A Washington Square Films presentation. (International sales: Washington Square Films, New York.) Produced by Amy Hobby, Joshua Blum. Executive producer, David L. Patterson.
Directed by Adrienne Weiss. Screenplay, David L. Patterson, based on his play "Finger Painting in a Murphy Bed." Camera (Technicolor), Ruben O'Malley; editor, Eric Pomert; music, tomandandy; music supervisor, Lyle Hysen; production designer, Edwige Geminel; costume designer, Angela Wendt; sound (Dolby), Thomas Jordan; sound designer, Fred Helm; supervising sound editor, Helm; associate producer, Melvyn I. Weiss; assistant director; Katy Finch. Reviewed on videodisc, Los Angeles, April 11, 2005. (In Method Fest; also in Sundance Film Festival--American Spectrum.) Running time: 88 MIN.
With: Alicia Goranson, David Eigenberg, Brendon Sexton III, Jay Patterson, Andrea Maulella.
A strained innocence coats "Love, Ludlow" in a schmaltzy mixture of forced sentiment and overacting that adds a punctuation mark to every sentence. Script by David L. Patterson slightly expands his play, "Finger Painting on a Murphy Bed," about two Gotham lonely hearts whose potential romance is complicated by the gal's "special needs" brother, with whom she shares a Queens apartment. But while pic isn't the least bit stage-bound, it's saddled with emphatic theatrical effects and feels exceptionally slight, blunting its chances to connect with auds past select fest venues, which began with Sundance in January.

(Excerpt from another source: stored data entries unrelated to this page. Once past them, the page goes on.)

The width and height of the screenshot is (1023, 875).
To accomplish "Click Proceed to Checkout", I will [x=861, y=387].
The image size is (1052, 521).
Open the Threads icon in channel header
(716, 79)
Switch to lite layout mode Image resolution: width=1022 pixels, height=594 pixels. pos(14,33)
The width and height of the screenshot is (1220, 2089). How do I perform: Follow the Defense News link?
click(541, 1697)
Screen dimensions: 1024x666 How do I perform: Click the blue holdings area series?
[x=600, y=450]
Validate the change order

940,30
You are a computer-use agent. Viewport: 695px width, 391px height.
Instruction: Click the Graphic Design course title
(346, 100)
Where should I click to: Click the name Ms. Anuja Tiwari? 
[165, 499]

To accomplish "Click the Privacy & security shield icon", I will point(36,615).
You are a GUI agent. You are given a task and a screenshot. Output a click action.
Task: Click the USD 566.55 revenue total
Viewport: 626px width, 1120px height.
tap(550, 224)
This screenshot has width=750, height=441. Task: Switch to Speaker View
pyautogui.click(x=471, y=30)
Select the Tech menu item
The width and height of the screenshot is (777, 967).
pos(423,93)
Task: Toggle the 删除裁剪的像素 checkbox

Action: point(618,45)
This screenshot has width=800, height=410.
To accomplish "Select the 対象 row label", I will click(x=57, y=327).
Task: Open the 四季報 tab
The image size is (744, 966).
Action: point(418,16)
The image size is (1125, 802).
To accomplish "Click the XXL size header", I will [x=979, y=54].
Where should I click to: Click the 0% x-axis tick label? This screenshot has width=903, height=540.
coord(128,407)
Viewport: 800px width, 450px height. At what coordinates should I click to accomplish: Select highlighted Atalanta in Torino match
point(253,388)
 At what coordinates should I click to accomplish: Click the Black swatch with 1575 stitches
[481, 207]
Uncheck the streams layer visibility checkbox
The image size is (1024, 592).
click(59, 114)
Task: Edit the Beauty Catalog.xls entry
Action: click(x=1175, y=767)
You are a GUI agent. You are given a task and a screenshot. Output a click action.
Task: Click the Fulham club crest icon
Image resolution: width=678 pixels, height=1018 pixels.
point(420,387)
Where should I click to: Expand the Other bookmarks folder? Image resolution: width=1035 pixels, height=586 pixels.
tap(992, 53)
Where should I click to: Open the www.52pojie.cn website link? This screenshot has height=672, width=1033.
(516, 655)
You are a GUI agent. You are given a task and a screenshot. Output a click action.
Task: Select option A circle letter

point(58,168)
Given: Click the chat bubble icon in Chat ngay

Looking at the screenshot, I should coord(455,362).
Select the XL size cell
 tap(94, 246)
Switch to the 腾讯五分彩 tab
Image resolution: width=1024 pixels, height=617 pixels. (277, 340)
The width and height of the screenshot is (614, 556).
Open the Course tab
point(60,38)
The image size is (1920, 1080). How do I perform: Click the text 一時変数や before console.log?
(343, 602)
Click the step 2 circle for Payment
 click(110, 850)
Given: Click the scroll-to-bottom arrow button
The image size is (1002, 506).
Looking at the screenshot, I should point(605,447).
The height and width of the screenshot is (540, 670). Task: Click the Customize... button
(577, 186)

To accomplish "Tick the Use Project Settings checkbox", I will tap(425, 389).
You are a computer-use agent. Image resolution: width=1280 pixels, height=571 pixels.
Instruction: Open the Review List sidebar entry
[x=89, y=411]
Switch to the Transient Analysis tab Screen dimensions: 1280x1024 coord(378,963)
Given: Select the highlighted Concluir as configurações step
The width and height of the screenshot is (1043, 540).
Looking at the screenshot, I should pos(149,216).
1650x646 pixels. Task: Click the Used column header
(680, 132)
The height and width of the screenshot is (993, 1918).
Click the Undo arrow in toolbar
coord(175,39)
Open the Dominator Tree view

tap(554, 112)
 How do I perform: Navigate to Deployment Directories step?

Myra (Alicia Goranson) gives everyone sarcastic guff at her secretarial office job--where she works on a typewriter, not a computer--including shy exec Reggie (David Eigenberg), who can hardly hide his attraction for her.
Back home, Myra mothers her sibling Ludlow (Brendon Sexton III). Their mother committed suicide over two years ago, but Myra's burden is veritably Christ-like, since Ludlow is a jerk who solicits sympathy for being a bi-polar guy with a yen for painting. However, Ludlow's jerkiness comes out when Reggie pops by to take Myra out on a date. Simply, Ludlow won't tolerate another man in Myra's life.
Shards of "The Glass Menagerie" and numerous other plays about off-key loners-in-love are sprinkled throughout the pic, and Reggie's role as a catalyst for Myra to make changes in her life is all too obvious. In this essentially three-hander film (filled out with a few jokers back at the office), director Adrienne Weiss gives her actors unaccountable free rein to play to the back of the house and then some. Perfs collectively strain for effect, and Sexton's penchant for adopting childlike manners guarantees that this Ludlow is completely unlikable.
Weiss, with lenser Ruben O'Malley and production designer Edwige Geminel, opt for an extremely bright and over-lit look (outdoors and in) that appears designed for nostalgic effect yet isn't fully developed. Music by the always reliable group tomandandy is relatively contempo.